## Set task
Could you write out the items below word for word, leaving the pictures out?

[Rows of pointing data]
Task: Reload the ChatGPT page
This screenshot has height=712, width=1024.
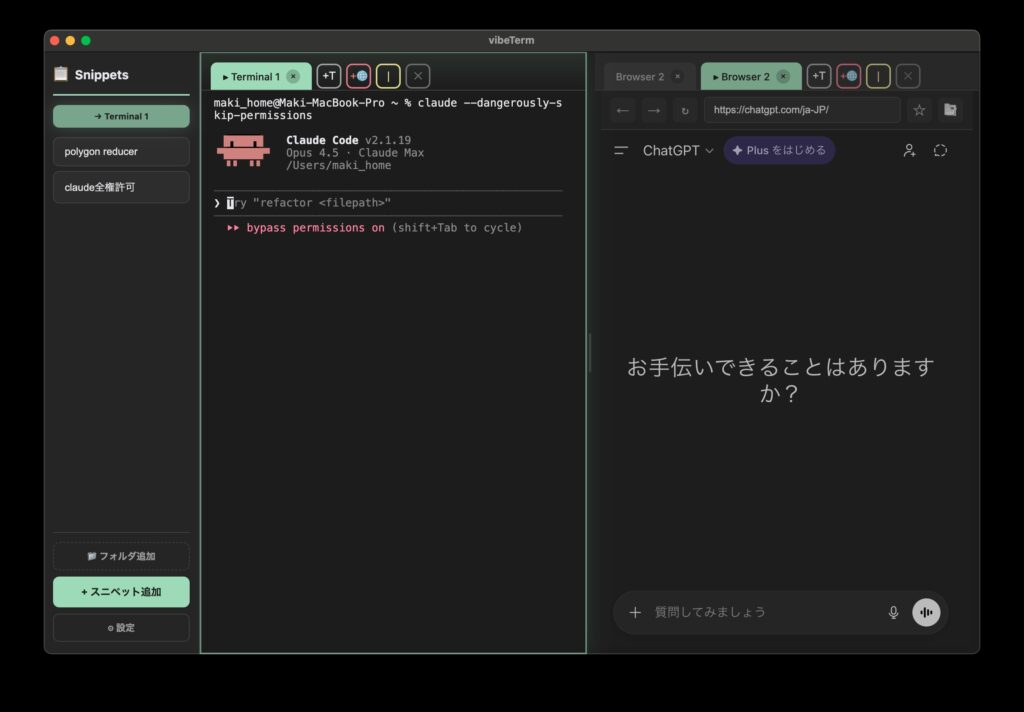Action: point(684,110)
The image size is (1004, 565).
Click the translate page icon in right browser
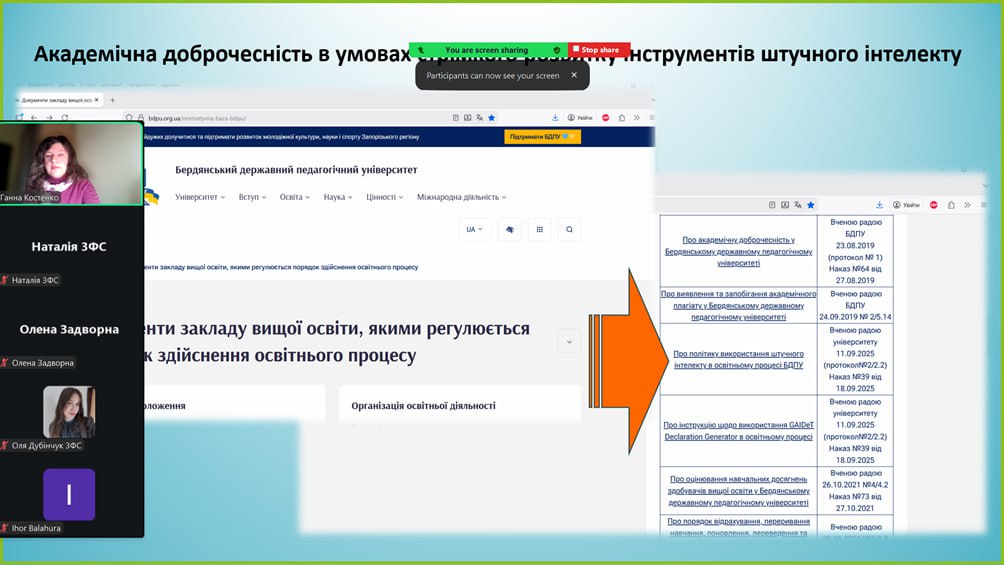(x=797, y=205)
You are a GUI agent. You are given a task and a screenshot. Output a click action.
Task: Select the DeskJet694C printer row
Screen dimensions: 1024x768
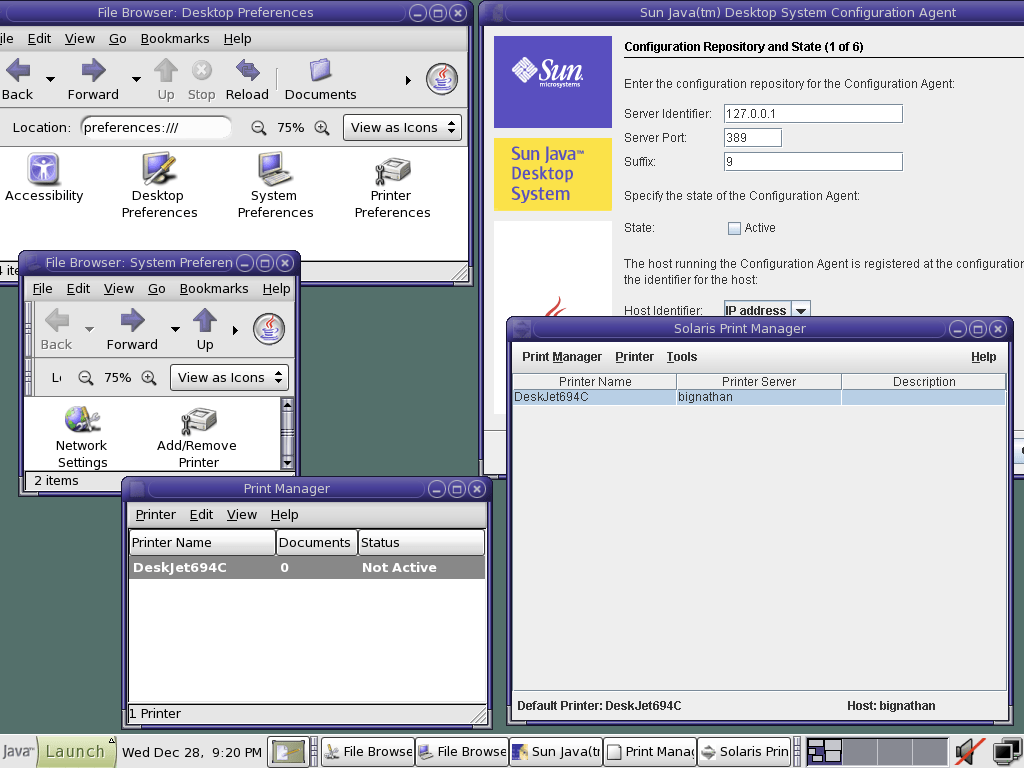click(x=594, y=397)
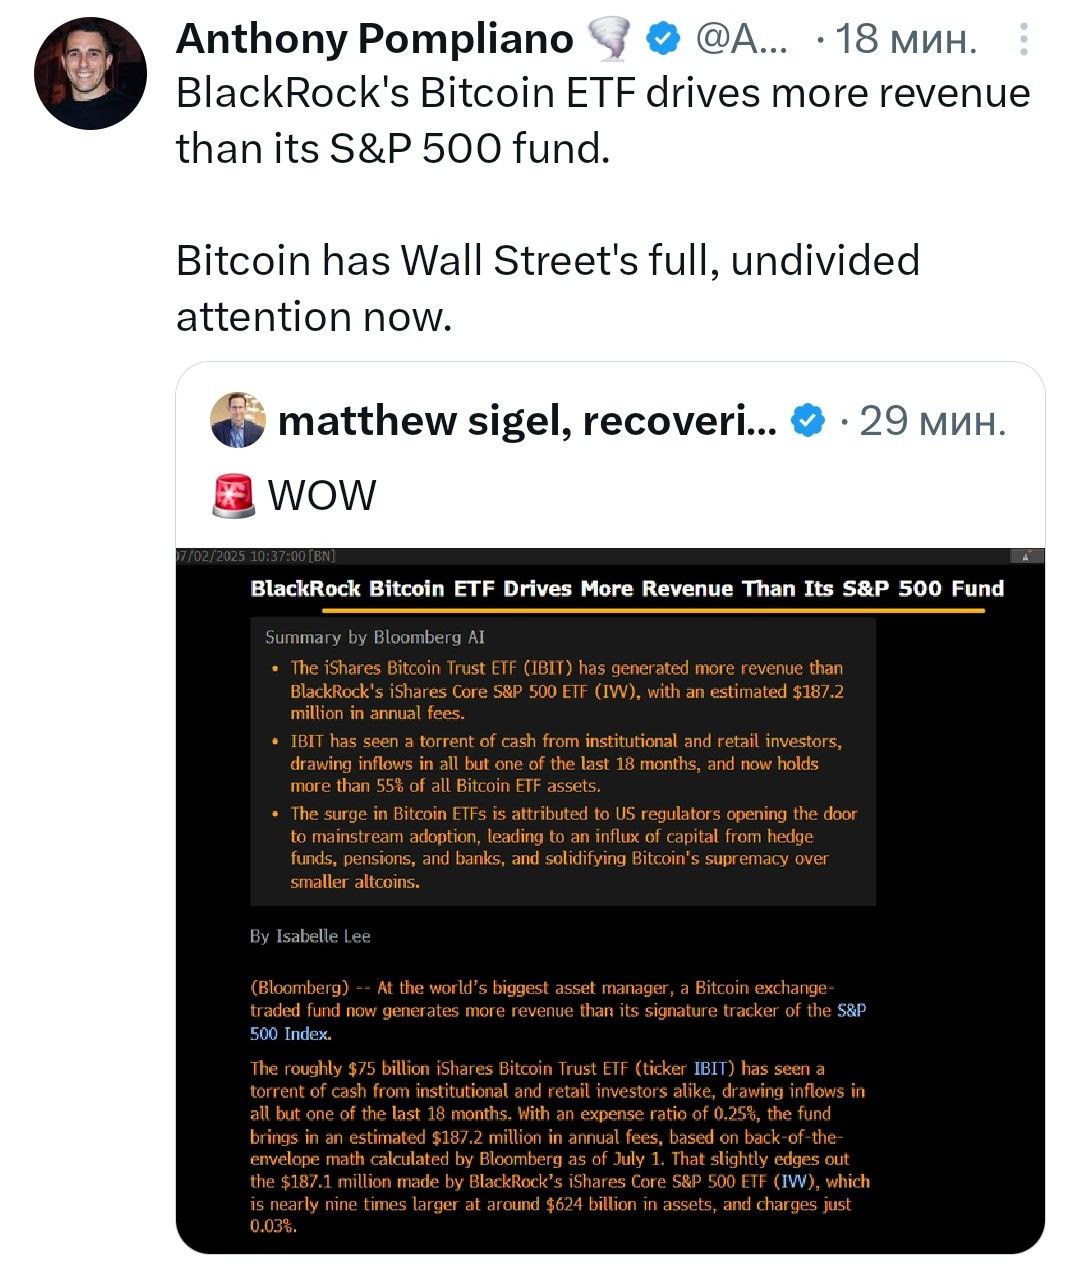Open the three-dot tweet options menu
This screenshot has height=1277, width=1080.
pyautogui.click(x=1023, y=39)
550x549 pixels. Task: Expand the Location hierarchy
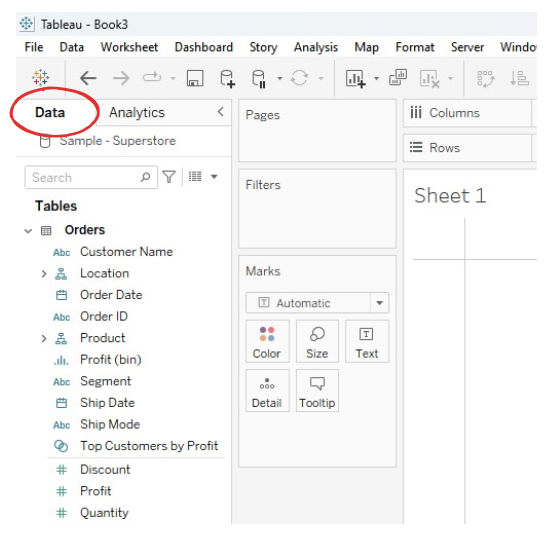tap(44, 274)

## Task answer
Task: Reload the ChatGPT page
This screenshot has height=712, width=1024.
Action: point(684,110)
The image size is (1004, 565).
Click the translate page icon in right browser
(x=797, y=205)
You are a GUI agent. You are given a task and a screenshot. Output a click action.
Task: Select the DeskJet694C printer row
Screen dimensions: 1024x768
click(x=594, y=397)
Open the three-dot tweet options menu
This screenshot has height=1277, width=1080.
pyautogui.click(x=1023, y=39)
550x549 pixels. Task: Expand the Location hierarchy
tap(44, 274)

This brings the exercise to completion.